"Juste un regard", de Harlan Coben

Jun 04, 2008 13:42


"Et si votre vie n'était qu'un vaste mensonge ? Si l'homme que vous avez épousé il y a dix ans n'était pas celui que vous croyez ? Si tout votre univers s'effondrait brutalement Pour Grace Lawson, il a suffi d'un seul regard.

Juste un regard sur une photo vieille de vingt ans pour comprendre que son existence est une terrible imposture. Mais le cauchemar ne fait que commencer...

Traques, disparitions, vengeances implacables, assassinats sanglants... un suspense à vous couper le souffle, par Harlan Coben, le maître de vos nuits blanches."

Avis d'Océane : La toile de fond de ce roman à suspense est le "massacre de Boston" : un coup de feu est tiré lors d'un concert dans les années 1970, ce qui créé un mouvement de panique de la foule, et qui verra un bilan de plusieurs morts et blessés, dont Grace Lawson. C'est cet évènement qui va relier tous les personnages du livre des années plus tard.

Harlan Coben nous offre à nouveau son style haletant avec beaucoup de dialogues, des descriptions aiguisées et craquelantes à vous en donner des frissons et froid dans le dos : tout particulièrement celles concernant les violences d'Eric Wu, tueur à gages.

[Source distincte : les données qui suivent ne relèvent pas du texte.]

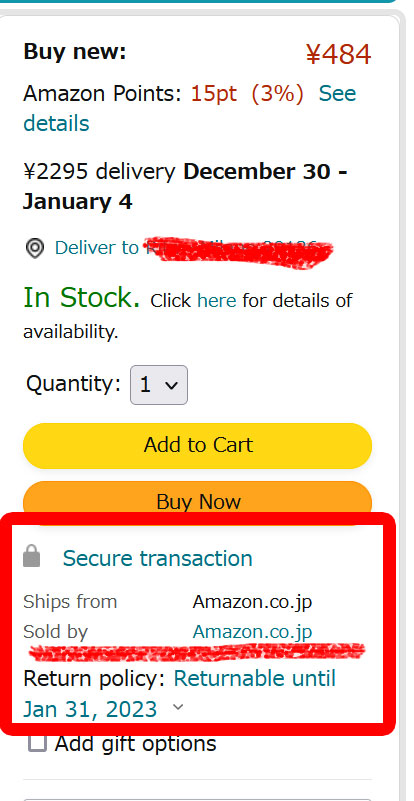Click the Buy new heading

click(x=75, y=52)
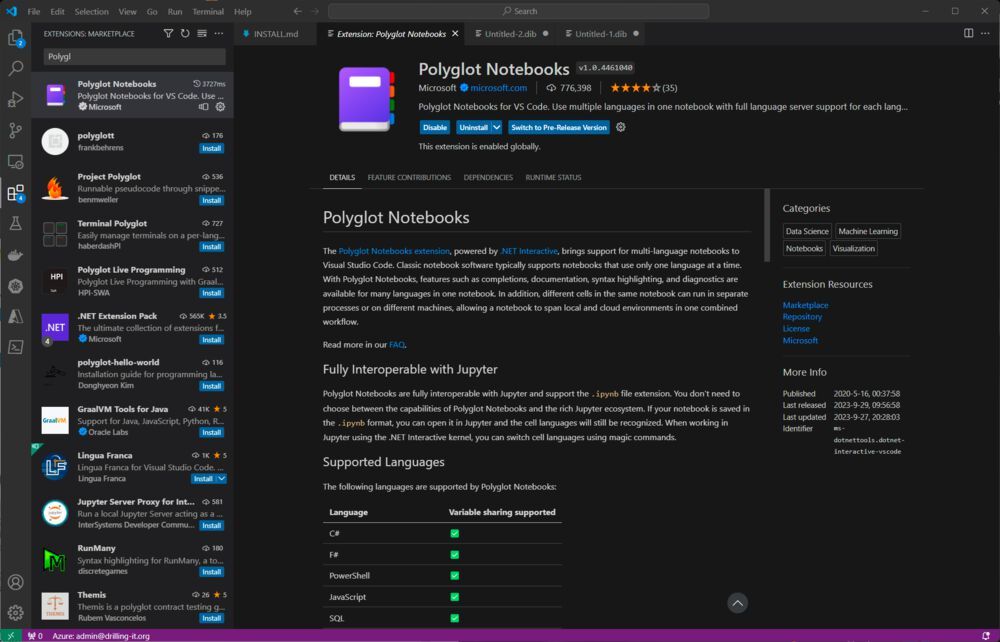Click the scroll-to-top circle arrow button
The image size is (1000, 642).
point(738,603)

Ce personnage m'a glacé le sang, il connait sur le bout des doigts les points d'appuis du corps : il vous paralyse en une pression, brise des os, etc. Je cite quelques passages ci-dessous. Ca m'a marqué et m'a mis réellement mal à l'aise!

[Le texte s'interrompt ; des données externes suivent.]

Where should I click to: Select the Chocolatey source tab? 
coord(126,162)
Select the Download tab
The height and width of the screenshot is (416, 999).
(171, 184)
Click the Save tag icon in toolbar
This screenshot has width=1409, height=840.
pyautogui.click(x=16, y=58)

Le personnage de Grace est très touchant, dans son amour pour son mari (qui a disparu), pour ses enfants, et par les séquelles de l'accident de Boston (a une jambe qui claudique, ne s'est pas remise de cette épisode).

J'ai beaucoup apprécié comme Harlan Coben ancre l'histoire et ses protagonistes dans le temps, dans notre époque : en effet, il mentionne de la musique (les Stones et l'assassinat des Hells' angels, Bruce Springsteen, même Eminem), la télévision (les Simpsons, Jerry Springer show, la famille Soprano), le cinéma (anecdote du nom de Madison trouvé par Tom Hanks dans "Splash", Meg Ryan), des livres ... et tout ceci donne un aspect très contemporain, et proche du lecteur. Ca rend le récit encore plus vivant tout simplement (j'ai également beaucoup aimé cela dans "Flight" de Sherman Alexie).

A quelques rares fois, j'ai trouvé la traduction un peut trop au mot à mot, pas très français ("ça faisait sens" pour "it made sens"), ce n'est toutefois pas bien gênant!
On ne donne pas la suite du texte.